┌─ Kutipan Terpilih

Pertanyaan ini bertautan dengan adanya beberapa perbedaan antara Rasulullah Saw dan selainnya. Perbedaan ini tidak berkaitan dengan perbedaan-perbedaan umum antara kaum pria dan kaum wanita dalam hubungannya dengan masalah seksual (yang pada tempatnya telah dibahas tentan dalil-dalilnya). Atas dasar itu secara global harus dikatakan:
- Pelbagai keistimewaan dan privilege yang diberikan kepada Rasulullah Saw sebagai imbalan atas pelbagai taklif yang diemban yang secara khusus berada dalam tanggungan beliau.
- Rasulullah Saw sekali-kali tidak pernah menggunakan pelbagai keistimewaan ini secara ekstrem.
- Berdasarkan keyakinan Syiah terkait dengan kebolehan pernikahan temporer, itu pun secara tidak terbatas, maka praktis tidak terdapat perbedaan antara Rasulullah Saw dan para pria lainnya.
- Pelbagai keterbatasan yang dilimpahkan kepada para istri Rasulullah Saw meski sesuai dengan kedudukan mereka, namun demikian, mereka tidak dalam kondisi terpaksa melanjutkan kehidupan mereka bersama Rasulullah Saw, bahkan dengan kerelaan mereka sendiri, mereka menerima adanya pelbagai keterbatasan ini.
Pada hakikatnya pertanyaan ini terbagi menjadi beberapa bagian dan atas dasar itu jawabannya juga harus disajikan dalam beberapa fokus pembahasan:
- Apakah seluruh hal yang disebutkan pada ayat lima puluh tiga surah al-Ahzab terkhusus kepada Rasulullah Saw?
- Mengapa jenis khusus dalam memilih istri terkhusus pada Rasulullah Saw sehingga para wanita Mukminah dapat menghadiahkan dirinya kepada Rasulullah Saw dan menjadi istri Rasulullah Saw tanpa menerima mas kawin?
- Mengapa Rasulullah Saw memiliki beberapa keunggulan khususnya atas yang lain dalam masalah-masalah seksual?
- Mengapa dengan adanya pelbagai keunggulan ini bagi pribadi Rasulullah Saw, para istri beliau tidak memiliki bahkan hak-hak yang diterima bagi kaum wanita lainnya dan tidak memiliki hak untuk menikah dengan pria lain pasca wafatnya Rasulullah Saw?

└─
┌─ Daftar Data

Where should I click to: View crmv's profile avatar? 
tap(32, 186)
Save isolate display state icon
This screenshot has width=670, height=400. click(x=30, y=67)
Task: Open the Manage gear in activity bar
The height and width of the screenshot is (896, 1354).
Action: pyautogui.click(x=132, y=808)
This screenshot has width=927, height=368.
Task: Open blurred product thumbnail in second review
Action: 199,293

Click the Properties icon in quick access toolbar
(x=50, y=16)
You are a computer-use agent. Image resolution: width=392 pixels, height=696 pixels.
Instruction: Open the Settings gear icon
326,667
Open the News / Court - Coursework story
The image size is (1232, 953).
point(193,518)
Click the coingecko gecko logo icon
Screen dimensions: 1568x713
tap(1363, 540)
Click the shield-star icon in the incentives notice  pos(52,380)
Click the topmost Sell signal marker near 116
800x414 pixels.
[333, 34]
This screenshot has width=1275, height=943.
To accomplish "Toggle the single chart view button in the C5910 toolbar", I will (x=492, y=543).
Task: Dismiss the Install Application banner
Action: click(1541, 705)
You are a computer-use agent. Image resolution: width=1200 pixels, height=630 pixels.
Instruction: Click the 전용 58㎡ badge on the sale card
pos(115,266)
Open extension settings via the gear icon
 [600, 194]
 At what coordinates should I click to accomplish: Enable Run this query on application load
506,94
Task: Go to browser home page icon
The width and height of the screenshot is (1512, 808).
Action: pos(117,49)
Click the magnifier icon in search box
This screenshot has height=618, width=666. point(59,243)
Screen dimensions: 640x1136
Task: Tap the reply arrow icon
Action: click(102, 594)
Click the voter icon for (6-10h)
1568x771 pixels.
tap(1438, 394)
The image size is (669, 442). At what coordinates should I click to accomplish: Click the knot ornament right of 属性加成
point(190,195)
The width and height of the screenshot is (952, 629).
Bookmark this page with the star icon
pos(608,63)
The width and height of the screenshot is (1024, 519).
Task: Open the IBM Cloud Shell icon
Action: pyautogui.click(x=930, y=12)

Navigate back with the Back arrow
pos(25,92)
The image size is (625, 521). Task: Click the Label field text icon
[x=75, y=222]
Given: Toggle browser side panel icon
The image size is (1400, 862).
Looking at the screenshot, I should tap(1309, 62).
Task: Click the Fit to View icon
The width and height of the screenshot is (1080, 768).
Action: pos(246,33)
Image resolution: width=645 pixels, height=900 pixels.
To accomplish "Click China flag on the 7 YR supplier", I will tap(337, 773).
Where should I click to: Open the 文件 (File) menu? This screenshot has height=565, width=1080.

└─

== Uraian Tugas ==
Salin kata demi kata bagian kutipan terpilih mulai dari "Pada hakikatnya pertanyaan" sampai dengan "wafatnya Rasulullah Saw?". Data tersebut tidak diperlukan di sini.

== Jawaban Lengkap ==
Pada hakikatnya pertanyaan ini terbagi menjadi beberapa bagian dan atas dasar itu jawabannya juga harus disajikan dalam beberapa fokus pembahasan:
- Apakah seluruh hal yang disebutkan pada ayat lima puluh tiga surah al-Ahzab terkhusus kepada Rasulullah Saw?
- Mengapa jenis khusus dalam memilih istri terkhusus pada Rasulullah Saw sehingga para wanita Mukminah dapat menghadiahkan dirinya kepada Rasulullah Saw dan menjadi istri Rasulullah Saw tanpa menerima mas kawin?
- Mengapa Rasulullah Saw memiliki beberapa keunggulan khususnya atas yang lain dalam masalah-masalah seksual?
- Mengapa dengan adanya pelbagai keunggulan ini bagi pribadi Rasulullah Saw, para istri beliau tidak memiliki bahkan hak-hak yang diterima bagi kaum wanita lainnya dan tidak memiliki hak untuk menikah dengan pria lain pasca wafatnya Rasulullah Saw?